§ **Text provided**
++++

NBD Nano is one of those companies you naturally root for. The Boston College spin-out is developing water harvesting technology that extracts humidity from the air and turns it into clean water for drinking or irrigation, without using much power. Cofounder Deckard Sorensen says the device design mimics the way that the Namib Desert beetle pulls the water it needs to survive from extremely dry air. One product they talk about is the water bottle that constantly refills itself.

Ovuline's slogan is "We make babies." The company has built an online dashboard to help women identify the four days, on average, when they are fertile during each cycle, and also sells a $50 "Smart Fertility" kit that includes vitamin supplements, a thermometer, pregnancy tests, and other supplies.


Hate that gear-grinding feeling every time you try to ascend Beacon Hill on your bike? Autobike designed a bicycle that knows when to shift, rendering that experience obsolete. Pricing will start around $1,000. And the on-board computer that controls the shifting is powered by your pedaling.

Many small businesses don't update their websites often enough, but they may post information about a special event or a time-limited sale on their Facebook page. TouchVu makes it simple to convert that Facebook page into a website that looks equally good on PCs or mobile devices. The company plans to charge a $20-per-month subscription fee.

++++

§ **Work to complete**
- 1) Retype part of the startup descriptions word for word. Begin at the words "Hate that gear-grinding" and stop after "by your pedaling.".
- 2) For each statement, answer yes or no according to the startup descriptions and quote the words that decide it: (a) NBD Nano is a spin-out of Boston College. (b) Autobike's shifting computer draws its power from a battery. (c) TouchVu plans to charge a monthly subscription fee of $20.
Rely only on the startup descriptions and draw on no other source.

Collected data
++++

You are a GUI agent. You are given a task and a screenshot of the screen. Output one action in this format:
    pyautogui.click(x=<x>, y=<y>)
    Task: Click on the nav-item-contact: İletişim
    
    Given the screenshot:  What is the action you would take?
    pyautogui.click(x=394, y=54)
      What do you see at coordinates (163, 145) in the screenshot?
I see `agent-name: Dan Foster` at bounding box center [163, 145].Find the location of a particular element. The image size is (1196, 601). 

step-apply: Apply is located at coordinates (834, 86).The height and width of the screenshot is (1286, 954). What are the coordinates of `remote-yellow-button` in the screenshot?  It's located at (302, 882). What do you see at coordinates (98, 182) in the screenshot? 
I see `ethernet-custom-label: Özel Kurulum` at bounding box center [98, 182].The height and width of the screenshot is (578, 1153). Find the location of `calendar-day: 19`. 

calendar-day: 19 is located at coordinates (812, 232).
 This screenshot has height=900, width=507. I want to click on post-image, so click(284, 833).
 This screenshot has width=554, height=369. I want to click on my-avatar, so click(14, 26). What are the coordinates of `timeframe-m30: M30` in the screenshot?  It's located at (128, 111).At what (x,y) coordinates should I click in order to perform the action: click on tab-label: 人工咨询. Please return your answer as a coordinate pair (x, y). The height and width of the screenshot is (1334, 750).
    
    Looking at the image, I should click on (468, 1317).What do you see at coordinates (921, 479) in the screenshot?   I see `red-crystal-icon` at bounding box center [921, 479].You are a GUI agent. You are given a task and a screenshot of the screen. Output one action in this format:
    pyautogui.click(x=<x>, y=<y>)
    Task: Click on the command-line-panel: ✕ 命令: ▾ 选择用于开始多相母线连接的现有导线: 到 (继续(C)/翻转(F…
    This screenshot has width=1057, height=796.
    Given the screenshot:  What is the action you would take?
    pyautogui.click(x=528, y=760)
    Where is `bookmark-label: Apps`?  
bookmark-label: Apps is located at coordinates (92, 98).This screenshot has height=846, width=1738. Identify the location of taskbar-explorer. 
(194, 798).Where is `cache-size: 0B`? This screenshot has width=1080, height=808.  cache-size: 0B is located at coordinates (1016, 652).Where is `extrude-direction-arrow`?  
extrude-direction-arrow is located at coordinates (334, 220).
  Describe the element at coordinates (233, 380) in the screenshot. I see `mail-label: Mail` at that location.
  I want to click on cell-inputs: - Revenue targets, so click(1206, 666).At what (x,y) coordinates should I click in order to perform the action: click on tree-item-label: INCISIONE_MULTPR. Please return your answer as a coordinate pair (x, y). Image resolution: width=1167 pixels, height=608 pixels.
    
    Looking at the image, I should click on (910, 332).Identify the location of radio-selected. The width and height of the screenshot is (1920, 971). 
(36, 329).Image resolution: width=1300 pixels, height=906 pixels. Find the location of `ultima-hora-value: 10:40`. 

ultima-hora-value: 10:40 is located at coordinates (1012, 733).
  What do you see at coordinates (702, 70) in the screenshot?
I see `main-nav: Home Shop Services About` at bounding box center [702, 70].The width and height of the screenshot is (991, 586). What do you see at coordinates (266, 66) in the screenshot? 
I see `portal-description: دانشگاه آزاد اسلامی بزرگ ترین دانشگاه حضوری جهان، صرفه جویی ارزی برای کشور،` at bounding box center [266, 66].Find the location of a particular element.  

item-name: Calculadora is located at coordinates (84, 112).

++++

§ **Exercise results**
- 1)
Hate that gear-grinding feeling every time you try to ascend Beacon Hill on your bike? Autobike designed a bicycle that knows when to shift, rendering that experience obsolete. Pricing will start around $1,000. And the on-board computer that controls the shifting is powered by your pedaling.

- 2)
(a) Yes: "The Boston College spin-out"
(b) No: "the on-board computer that controls the shifting is powered by your pedaling"
(c) Yes: "The company plans to charge a $20-per-month subscription fee."